Local, token-aware context engine for AI coding assistants
ndxr by Ndxr is a local-first context engine for the Model Context Protocol that supplies AI coding agents with tightly scoped code inputs. It produces token-budgeted context for developer tasks and reduces irrelevant material sent to models. The tool emphasizes fast indexing, intent-aware retrieval, and execution-path analysis, aimed at software engineers who use AI assistants and require private, efficient access to large, multi-language repositories and ongoing development sessions.
What tasks can you actually use ndxr for?
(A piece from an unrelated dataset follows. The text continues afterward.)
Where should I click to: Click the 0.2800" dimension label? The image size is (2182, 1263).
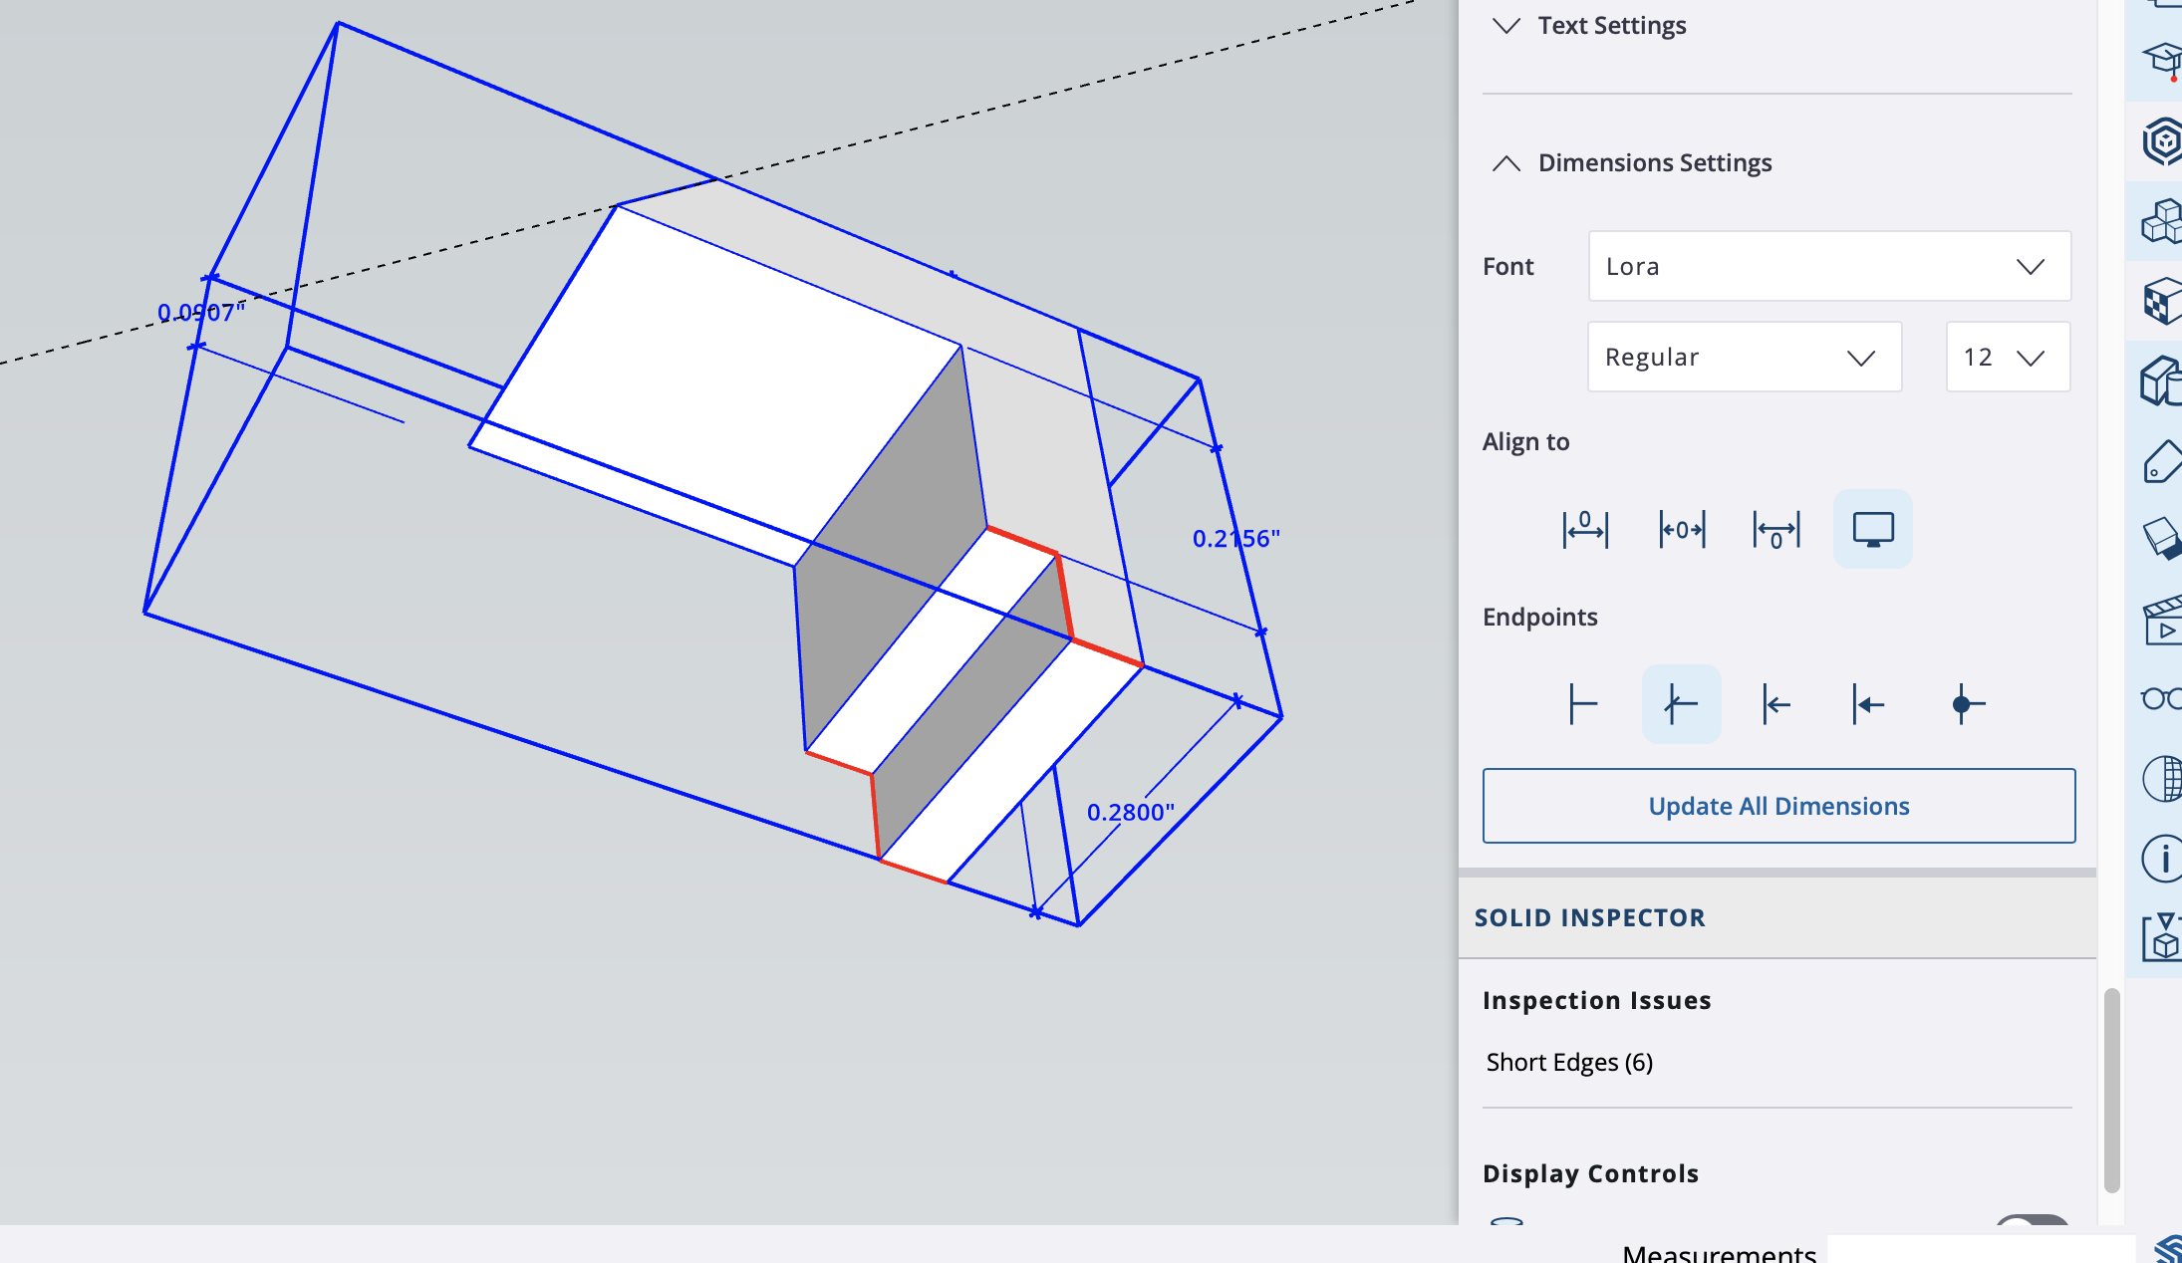click(x=1130, y=812)
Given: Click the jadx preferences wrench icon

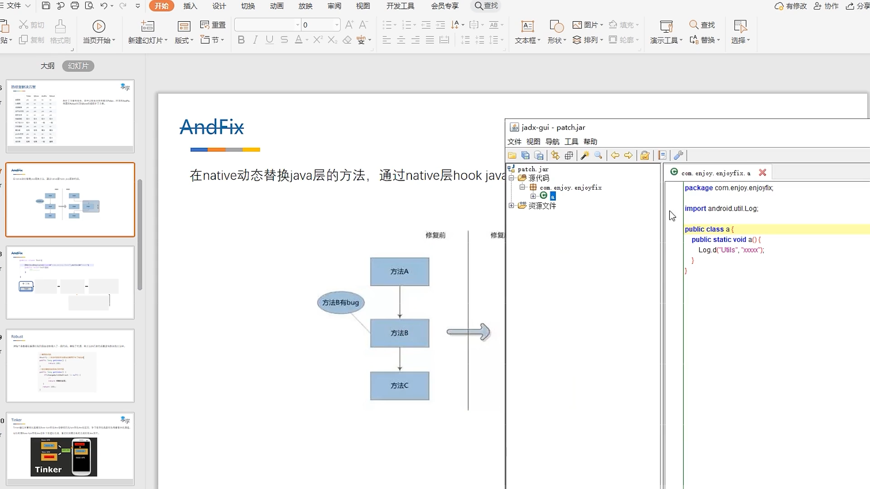Looking at the screenshot, I should tap(678, 155).
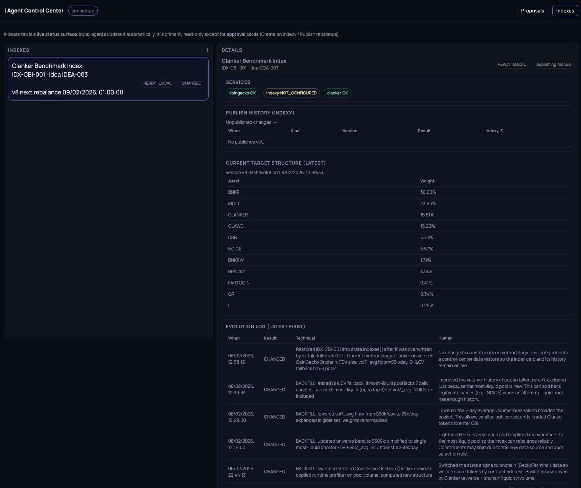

ndxr targets multi-file developer work where an agent needs persistent context across sessions. The engine provides logic flow tracing to find execution paths between symbols, impact analysis that maps a change's blast radius, and session memory that persists AI observations and decisions across separate sessions, which helps agents resume complex refactors or debugging without reprocessing entire repositories.
How reliable are the retrieved code contexts for token-limited models?
Instead of returning whole files, the index operates on symbols and edges such as calls, imports, and dependencies, so snippets focus on structural relevance. The search pipeline combines BM25 relevance and PageRank centrality with optional semantic embeddings, and Context Capsules pack related symbols into a user-defined token budget, which reduces token waste and keeps returned context within model limits.
Is it easy to integrate into an existing coding workflow?
Integration includes a command that sets up .mcp.json and CLAUDE.md for MCP clients, and ndxr ships as a single static binary for Linux, macOS, and Windows. A live file watcher updates the index in real time and incremental indexing updates changed files in less than a second, so the index remains current during active development without full reindexes.
Does it handle private code and local processing?
All parsing, indexing, and searching run on the local host and require no API keys or cloud services, so source code does not leave the machine. That execution model keeps control and auditability within the developer's environment, which suits teams that must avoid cloud transfers while using AI agents against large repositories.
A focused choice for MCP-centered developer teams
As an open-source project built for the MCP ecosystem and noted for high-speed performance powered by Rust and Tantivy, ndxr fits teams adopting MCP-capable assistants who prioritize local control and precise context delivery. Expect a tool oriented toward code-centric AI workflows rather than general-purpose code search. A practical tip: pair ndxr retrievals with human review during complex refactors to confirm semantic intent.